> _Aim of the exercise_:
Please give back, word for word, only the lines starting at the one containing "Біздің таланттарымыз (55, 546)" and ending at the one containing "қатысушылары (55, 478)" within the material below.

> _Data provided_:

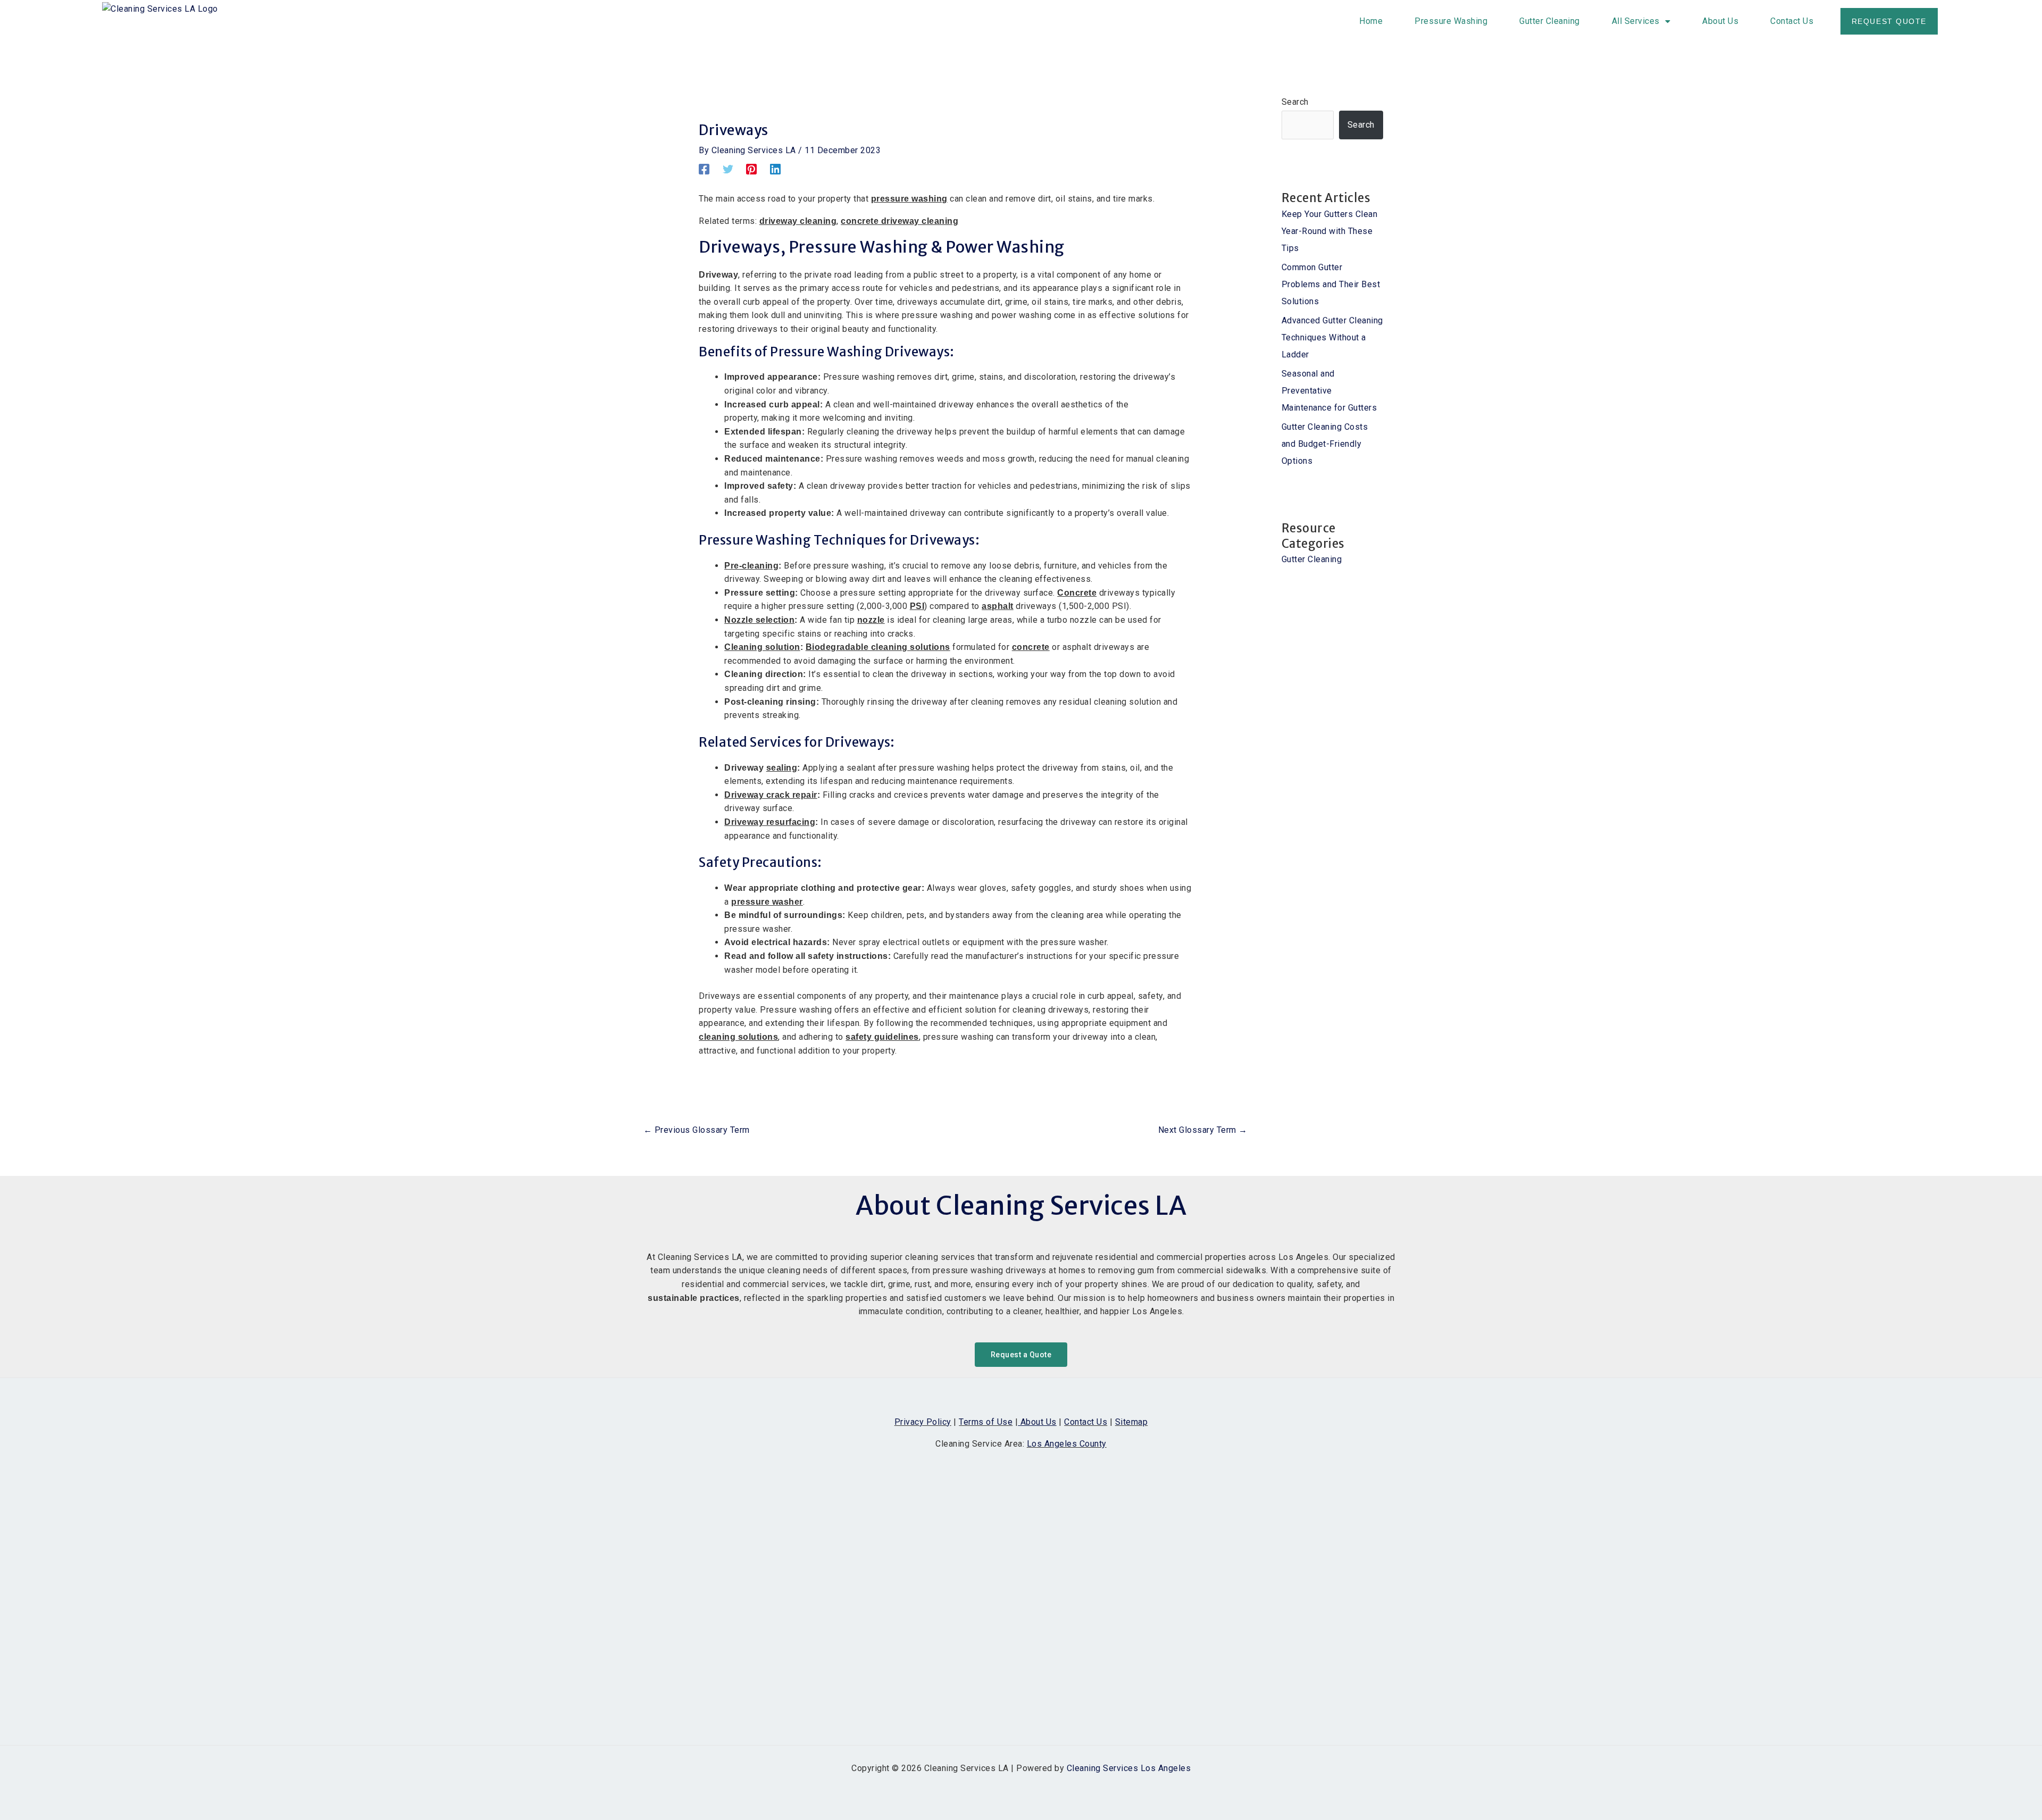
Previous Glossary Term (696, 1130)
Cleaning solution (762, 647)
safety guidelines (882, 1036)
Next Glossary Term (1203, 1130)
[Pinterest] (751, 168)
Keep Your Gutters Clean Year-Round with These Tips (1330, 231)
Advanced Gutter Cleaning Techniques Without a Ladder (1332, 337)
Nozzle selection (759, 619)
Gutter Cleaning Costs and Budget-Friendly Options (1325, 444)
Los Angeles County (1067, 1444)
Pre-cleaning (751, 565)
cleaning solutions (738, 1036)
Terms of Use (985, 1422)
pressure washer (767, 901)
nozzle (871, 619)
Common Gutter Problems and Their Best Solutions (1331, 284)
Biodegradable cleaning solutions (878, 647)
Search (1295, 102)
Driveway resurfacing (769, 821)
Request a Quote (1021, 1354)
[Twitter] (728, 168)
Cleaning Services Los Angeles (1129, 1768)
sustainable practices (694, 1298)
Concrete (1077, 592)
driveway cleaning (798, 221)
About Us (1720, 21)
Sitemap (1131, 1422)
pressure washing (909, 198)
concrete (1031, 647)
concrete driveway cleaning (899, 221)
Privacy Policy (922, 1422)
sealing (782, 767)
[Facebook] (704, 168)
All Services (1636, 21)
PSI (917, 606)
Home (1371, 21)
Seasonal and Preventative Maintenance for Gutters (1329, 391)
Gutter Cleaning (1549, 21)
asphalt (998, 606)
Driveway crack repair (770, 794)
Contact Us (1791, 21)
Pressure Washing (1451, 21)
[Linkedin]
* * *
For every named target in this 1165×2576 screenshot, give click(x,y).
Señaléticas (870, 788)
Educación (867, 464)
* * *
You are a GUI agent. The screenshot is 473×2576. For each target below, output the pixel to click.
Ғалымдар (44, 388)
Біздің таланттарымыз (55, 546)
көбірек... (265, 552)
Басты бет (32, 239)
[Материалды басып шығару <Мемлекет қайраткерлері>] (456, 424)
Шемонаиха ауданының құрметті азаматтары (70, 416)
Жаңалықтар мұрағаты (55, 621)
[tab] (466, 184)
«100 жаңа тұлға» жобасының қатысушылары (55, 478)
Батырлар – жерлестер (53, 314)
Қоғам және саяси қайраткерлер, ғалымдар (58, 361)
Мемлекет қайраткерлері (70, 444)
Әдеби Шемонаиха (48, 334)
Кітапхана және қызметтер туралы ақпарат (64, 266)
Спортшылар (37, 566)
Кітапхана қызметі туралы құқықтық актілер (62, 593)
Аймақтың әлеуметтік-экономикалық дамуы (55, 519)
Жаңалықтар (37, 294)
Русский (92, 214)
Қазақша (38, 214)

> _Completed task_:
Біздің таланттарымыз (55, 546)
көбірек... (265, 552)
Басты бет (32, 239)
[Материалды басып шығару <Мемлекет қайраткерлері>] (456, 424)
Шемонаиха ауданының құрметті азаматтары (70, 416)
Жаңалықтар мұрағаты (55, 621)
[tab] (466, 184)
«100 жаңа тұлға» жобасының қатысушылары (55, 478)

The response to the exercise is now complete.